Could you transcribe the entries below exactly, starting at the line that contains "Given: Click info" and stopping at the last line, without any pictures?

====== Records provided ======

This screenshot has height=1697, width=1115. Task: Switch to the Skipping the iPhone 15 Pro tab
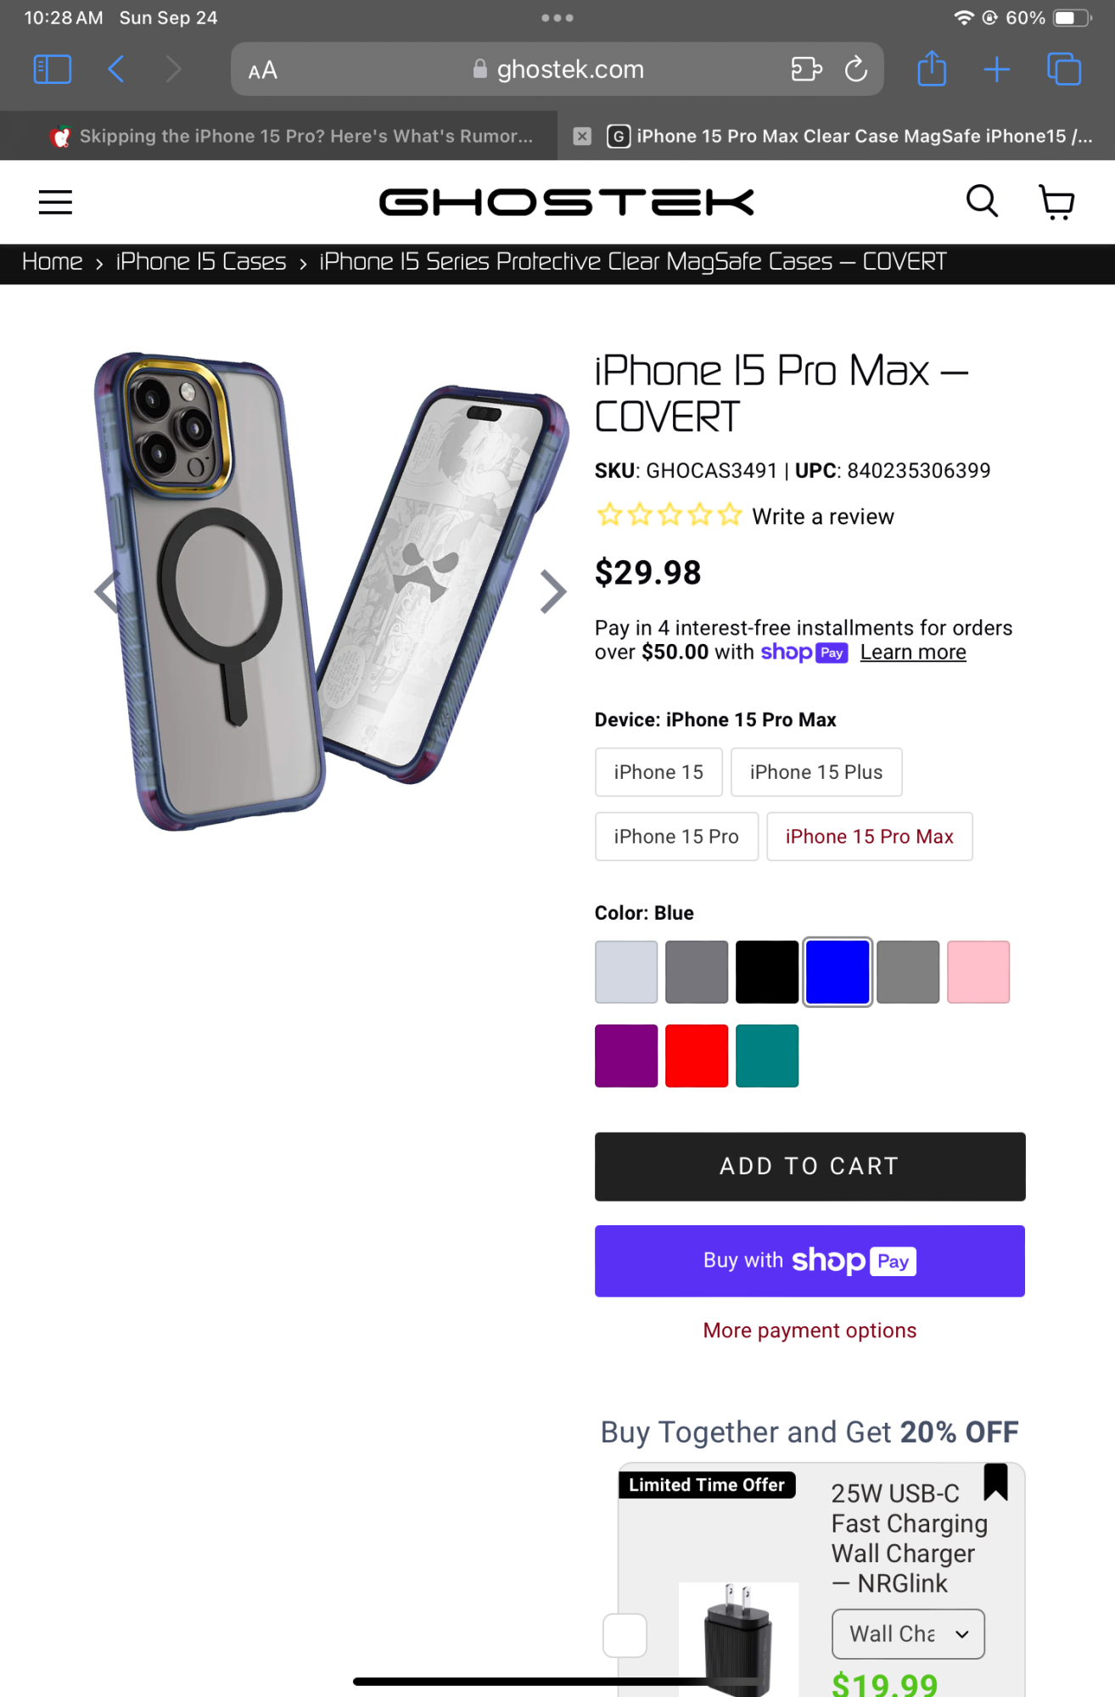291,136
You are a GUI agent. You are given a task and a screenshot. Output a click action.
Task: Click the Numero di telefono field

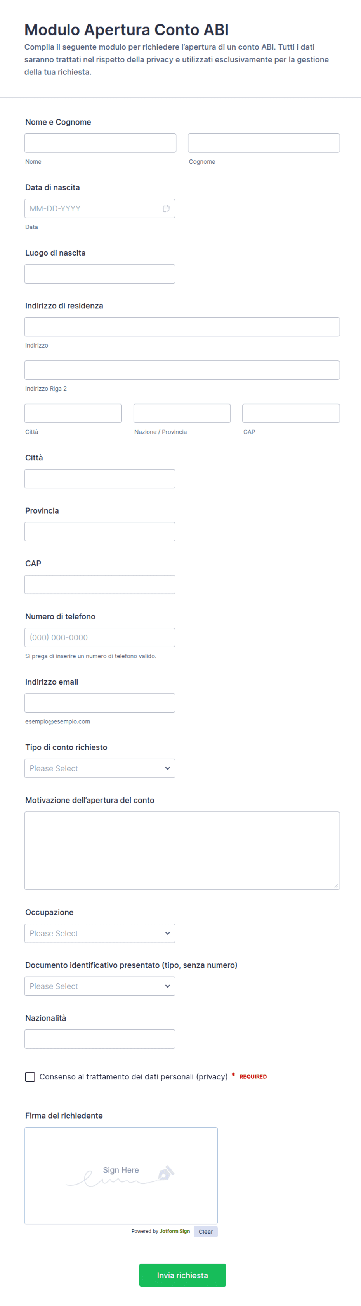(100, 637)

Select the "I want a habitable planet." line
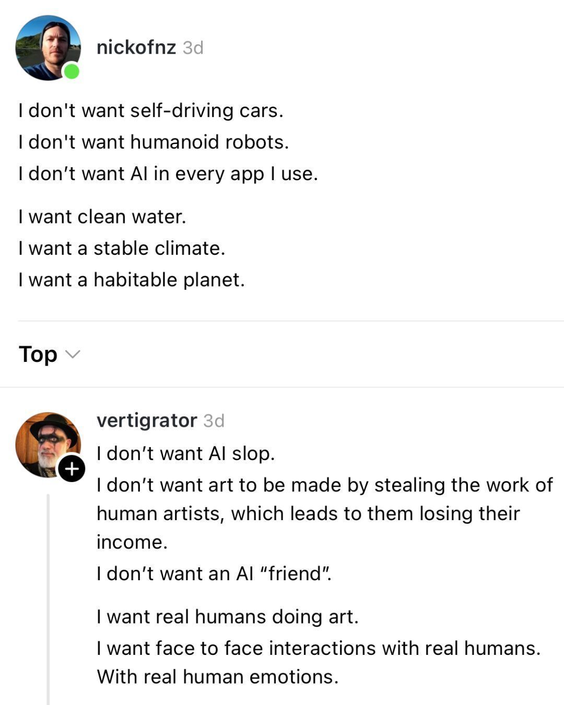click(132, 280)
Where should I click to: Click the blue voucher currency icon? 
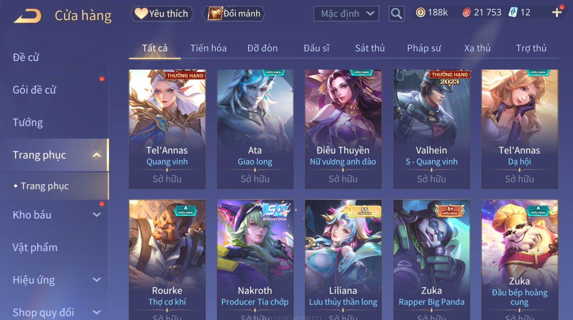pos(513,13)
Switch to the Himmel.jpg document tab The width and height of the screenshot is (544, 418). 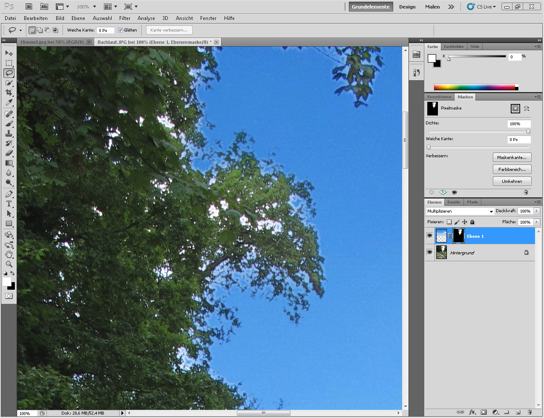click(52, 42)
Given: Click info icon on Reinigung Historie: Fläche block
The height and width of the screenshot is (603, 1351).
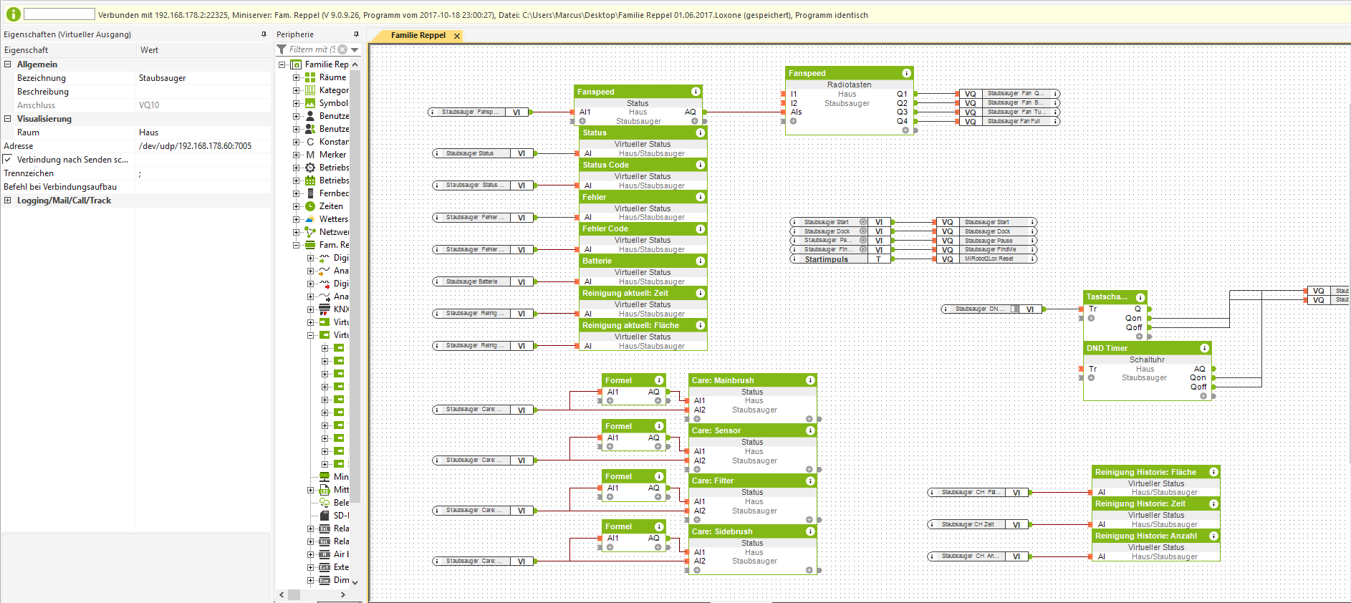Looking at the screenshot, I should (x=1213, y=472).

======

**Solution to the exercise**
Given: Click info icon on Reinigung Historie: Fläche block
The height and width of the screenshot is (603, 1351).
Looking at the screenshot, I should (x=1213, y=472).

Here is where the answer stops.